Aujourd’hui près d’un an après, le constat est que malgré quatre réunions tenue entre les deux parties entre Washington et Dakar, les choses n’ont pas bougé, l’enveloppe attendue n’a pas été décaissée. Ce qui est sûr, est que le Sénégal a urgemment besoin de ces fonds. Car il y a quelques semaines, le président de la République Bassirou Diomaye Faye alertait sur une situation financière morose. « Nous sommes un État contraint dont les marges de manœuvre budgétaire et financière n’existent quasiment plus, une Administration républicaine, mais manquant de cohérence et figée dans des schémas dépassés, alors même que les réalités socio-économiques évoluent rapidement, marquées notamment par la transformation numérique et l’essor de l’intelligence artificielle », a regretté le président. 

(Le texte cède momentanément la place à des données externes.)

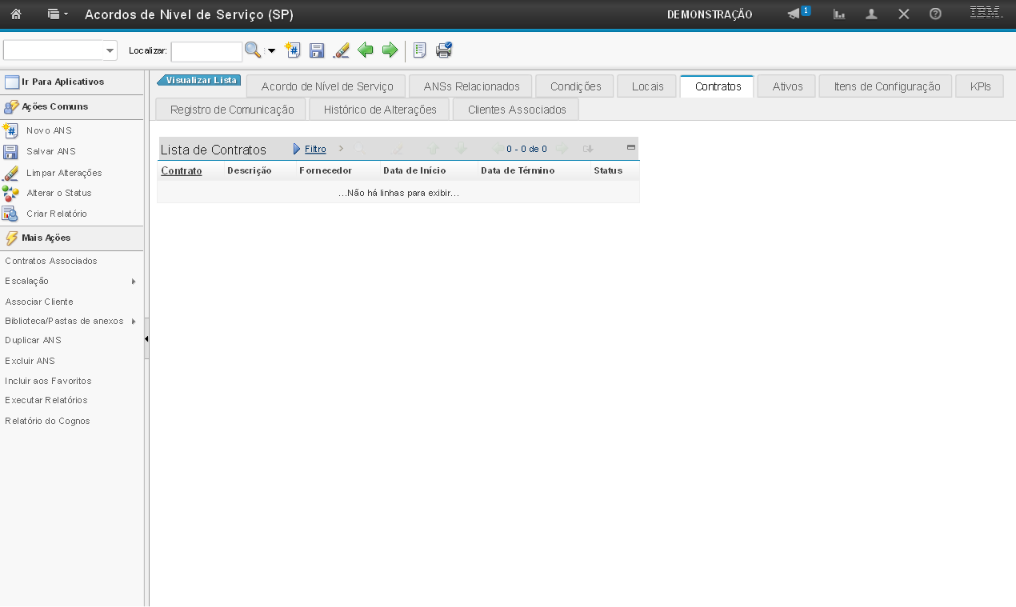This screenshot has width=1016, height=607.
Task: Select Duplicar ANS in Mais Ações
Action: point(33,340)
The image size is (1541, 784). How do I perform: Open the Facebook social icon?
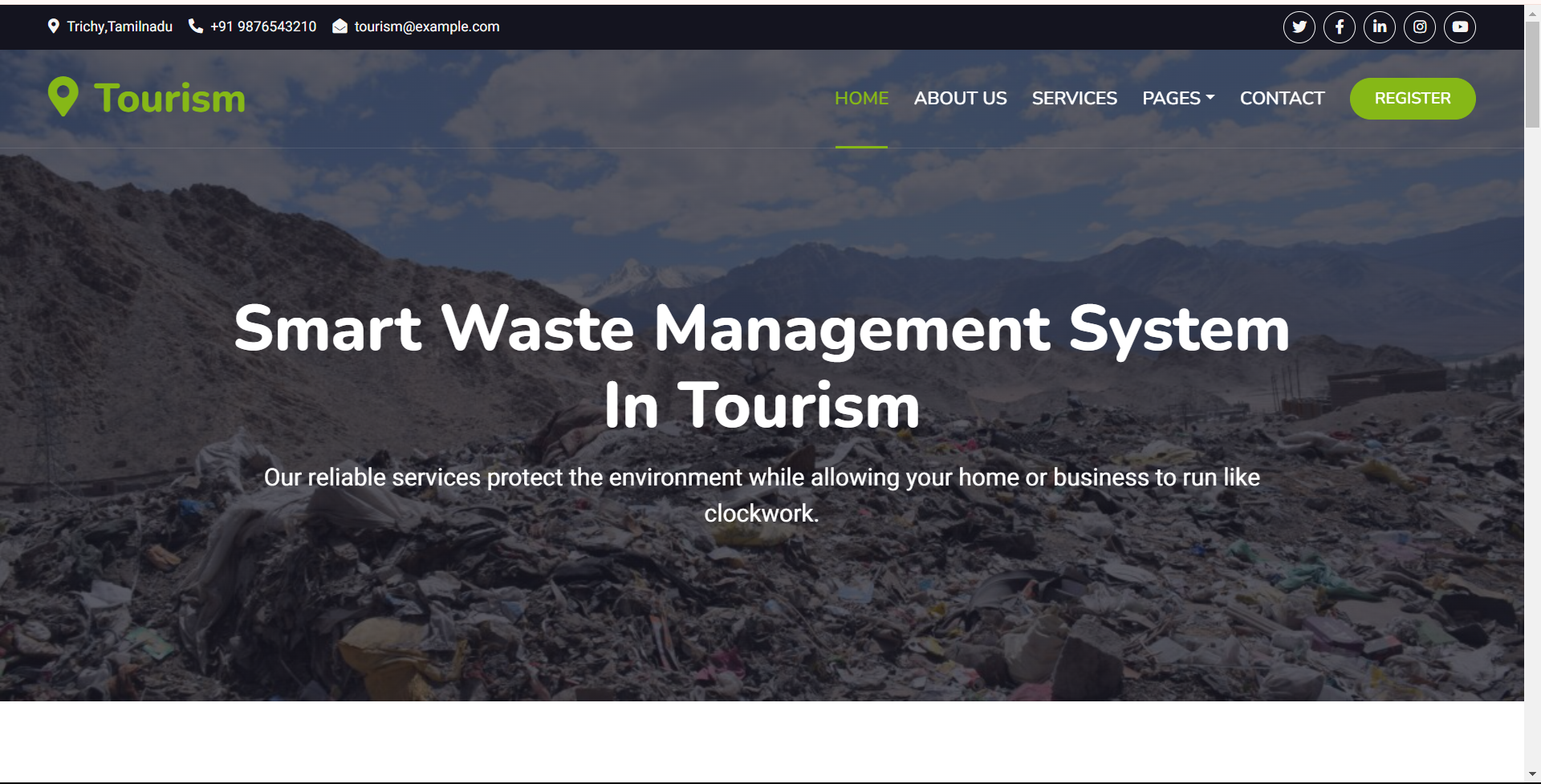pos(1339,27)
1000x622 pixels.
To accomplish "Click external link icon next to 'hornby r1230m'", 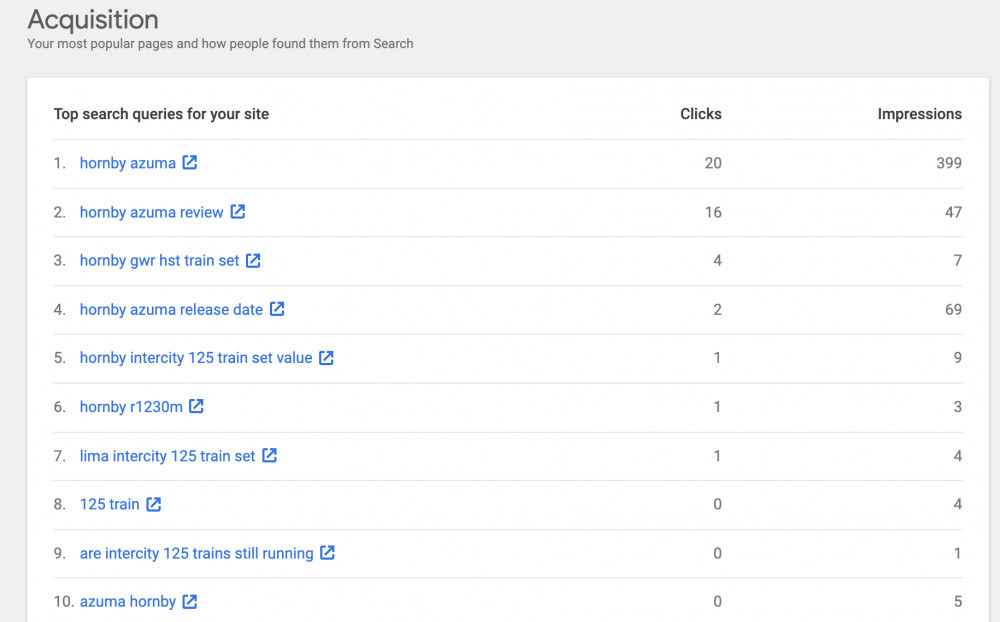I will point(197,407).
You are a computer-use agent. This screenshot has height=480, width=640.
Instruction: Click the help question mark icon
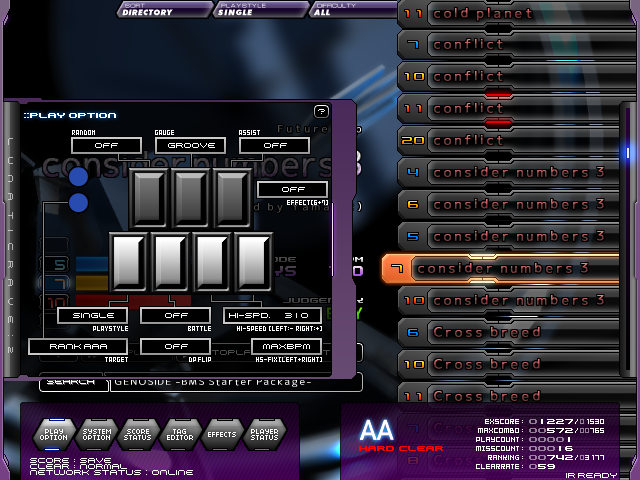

Des irrégularités sur les comptes publics 

Au Sénégal, les nouvelles autorités ne cessent de dénoncer la gouvernance de l’ancien président de la République Macky Sall. Elle est caractérisée par le premier ministre Ousmane Sonko comme une catastrophe avec des chiffres masqués, « des détournements de deniers publics et des dettes cachées ». Dans son rapport publié en février, la Cour des Comptes estime que le taux d’endettement est de 99,67%, dépassant largement le ratio communautaire qui est de 70%. Le déficit budgétaire, lui, est estimé à 12% entre 2019 et 2023.

Devant cette situation, le Fonds monétaire international n’entend pas sortir un centime sans des mesures correctives et un retour à une situation normale. Ainsi, la première étape dans les semaines selon le chef de mission du FMI, Gemayel Edwards, c’est de pouvoir déterminer ce qui s’est passé, comment ça s’est passé et quelles sont les mesures que les autorités vont prendre afin d’éviter ceci, de se répéter dans le futur. « Une fois que nous avons tout ceci, nous allons présenter, soumettre un dossier au conseil d’administration du FMI.

Le Conseil a deux choix soit il va donner une dérogation aux autorités, une dérogation de ne pas rembourser le FMI, des décaissements qui ont eu lieu dans le passé sur la base de données erronées, en contrepartie de mesures correctrices. Et le deuxième choix, c’est de demander au Sénégal de rembourser le FMI sur ce qui a été décaissé sur base de fausses données », a clairement dit le représentant du FMI Toutefois, il considère que c’est une décision que le conseil d’administration éventuellement devrait prendre dans les semaines à venir.   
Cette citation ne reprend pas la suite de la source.